Consider the following example:

    <parent>
        <c1>
            <num>1</num>
            <num>2</num>
            <num>3</num>
        </c1>
        <c2>
            <num>4</num>
            <num>5</num>
            <num>6</num>
        </c2>
        <c3>
            <num>7</num>
        </c3>
    </parent>

By default, lxml2json will represent this xml object as:

    {
      parent: {
        c1: { num: [ 1, 2, 3 ] },
        c2: { num: [ 4, 5, 6 ] },
        c3: { num: 7 }
      }
    }

Notice that the values for 'num' key are contained in a list for the first 2 instances, but for the last it is just its native value of seven. This behavior is expected, and for many situations functions perfectly well as a representation of the xml structure. However, it can present challenges when iterating over the resultant json object, as additional logic may be necessary to handle whether the values are contained in a list or not.

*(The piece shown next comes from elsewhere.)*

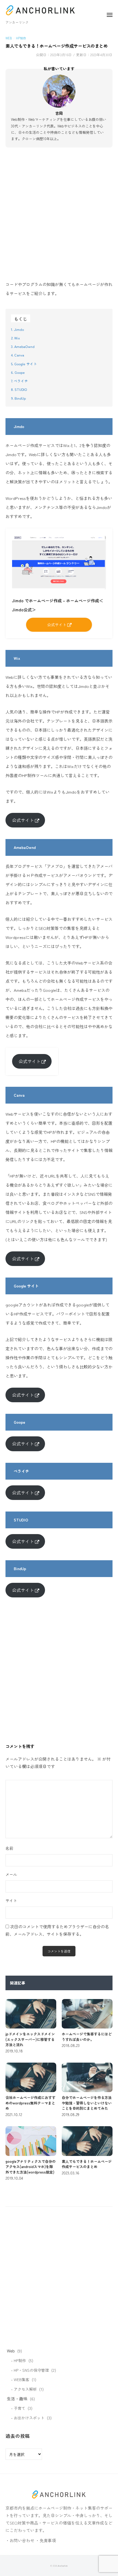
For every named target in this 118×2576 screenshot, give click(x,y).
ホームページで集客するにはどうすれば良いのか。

To allow for a more deterministic structure, lxml2json allows you to supply xpath queries that it will apply to the inputted xml, resulting in any matching elements being stored as lists, regardless of the number of identical sibling tags.

In this example, the xpath query: "./*/num" will match all the 'num' elements, resulting in all such elements storing their values in a list.

Let us see this in action:

    >>> from lxml2json import convert
    >>> from pprint import pprint as pp
    >>> 
    >>> xml = '''
    ... <parent>
    ...     <c1>
    ...         <num>1</num>
    ...         <num>2</num>
    ...         <num>3</num>
    ...     </c1>
    ...     <c2>
    ...         <num>4</num>
    ...         <num>5</num>
    ...         <num>6</num>
    ...     </c2>
    ...     <c3>
    ...         <num>7</num>
    ...     </c3>
    ... </parent>
    ... '''
    >>> 
    >>> d = convert(xml, alwaysList="./*/num")
    >>> pp(d)
    {'parent': {'c1': {'num': ['1', '2', '3']},
                'c2': {'num': ['4', '5', '6']},
                'c3': {'num': ['7'] }}}

Notice that the 3rd 'num' value is now a list, similar to the first 2 instances.

You can supply as many xpath queries as you like, either as a list of queries, or a string of comma-separated values. In either case, the matching elements will be flagged.

Converting from JSON to XML

lxml2json provides a 'reverse' function that generates an XML element (or string) for an inputted dictionary object.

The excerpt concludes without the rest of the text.